With Formula E and Extreme E existing, you might be wondering what is the breakthrough here? Understandable, but those racing series only feature electric vehicles racing each other, while the McMurtry Speirling is approved for motorsport use alongside combustion-engined racecars with race-licensed drivers.

Previously, electric vehicles were not allowed in track days because their high-voltage batteries could be an issue on the track if there is a collision with a conventional vehicle.

Many tracks in the world, and we would go on a limb here and say that most tracks in the world, are not prepared to handle an EV fire. Many administrators found it simpler to just ban EVs from events in which they are mixed with conventional vehicles.

The McMurtry Automotive team has worked closely with MotorSport Vision marshals to develop additional safety features. This approval, currently limited to Donington Park, is expected to be expanded to other tracks. Eventually, customers will be able to use these electric racecars just like conventional track day-only vehicles.

Another important achievement made by this company is the fact that the Speirling is meant for track days and racing from its earliest design phases, which means that it was optimized for the best possible range on the track. Moreover, it even comes with a charger that is designed to hook up to three-phase power supplies, as found in many circuits in the world.

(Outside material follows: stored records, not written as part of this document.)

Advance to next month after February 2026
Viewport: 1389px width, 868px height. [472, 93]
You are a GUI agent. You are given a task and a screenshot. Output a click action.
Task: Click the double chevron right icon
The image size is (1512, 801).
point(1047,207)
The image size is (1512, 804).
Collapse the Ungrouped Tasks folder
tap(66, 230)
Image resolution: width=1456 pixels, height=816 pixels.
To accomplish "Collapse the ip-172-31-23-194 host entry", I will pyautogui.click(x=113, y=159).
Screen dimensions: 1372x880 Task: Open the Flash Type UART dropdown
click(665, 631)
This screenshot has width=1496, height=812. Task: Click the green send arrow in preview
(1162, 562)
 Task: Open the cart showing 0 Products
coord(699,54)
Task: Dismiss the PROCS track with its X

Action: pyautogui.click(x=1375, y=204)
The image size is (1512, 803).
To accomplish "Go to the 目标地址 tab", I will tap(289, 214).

McMurtry Automotive motivated the three-phase choice instead of DC fast charging with the fact that the latter may be faster, but a plug and charging infrastructure must be fitted for the charging point to be available. In most cases, a three-phase plug is available, but a charging point is not.

Unfortunately, such facilities do not exist at most tracks in the world, and implementing them will be expensive and time-consuming, so do not hold your breath.